I have a dataframe with shape (4237, 19) and then other dataframe with the shape (4237, 6), I need to combine both these dataframes column wise, so technically resultant dataframe should be of the shape (4237, 25) but am getting as (5524, 25). Am not able to understand the issue.
Code which I have used.
social_media_vectorizer = CountVectorizer(lowercase=True)
train_social_media_vector = social_media_vectorizer.fit_transform(x_train["social_media"].values.astype("U"))
test_social_media_vector = social_media_vectorizer.transform(x_test["social_media"].values.astype('U'))
print(x_train.shape)
print(x_test.shape)
train_social_media_df = pd.DataFrame(train_social_media_vector.todense(), columns=social_media_vectorizer.get_feature_names_out())

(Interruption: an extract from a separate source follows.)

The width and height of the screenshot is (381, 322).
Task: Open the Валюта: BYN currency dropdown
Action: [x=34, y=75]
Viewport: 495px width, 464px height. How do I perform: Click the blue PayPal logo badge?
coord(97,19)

test_social_media_df = pd.DataFrame(test_social_media_vector.todense(), columns=social_media_vectorizer.get_feature_names_out())

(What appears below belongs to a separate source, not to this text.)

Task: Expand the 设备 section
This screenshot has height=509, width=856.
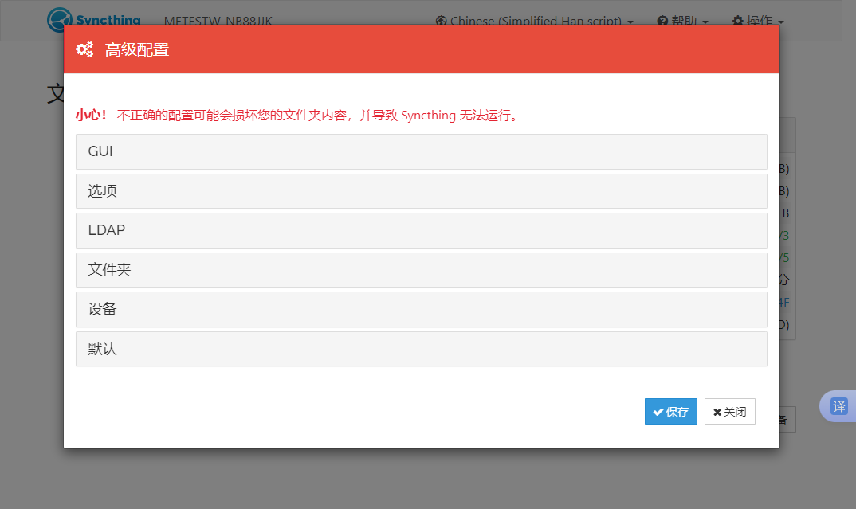Action: (x=421, y=309)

x_train = pd.concat([x_train, train_social_media_df], axis=1)
x_test = pd.concat([x_test, test_social_media_df], axis=1)
print("="*100)
print(x_train.shape)
print(x_test.shape)
print("="*100)
print(social_media_vectorizer.vocabulary_)
Result
(4237, 19)
(1816, 19)
====================================================================================================
(5524, 25)
(3058, 25)
====================================================================================================
{'facebook': 0, 'linkedin': 2, 'twitter': 4, 'instagram': 1, 'youtube': 5, 'producthunt': 3}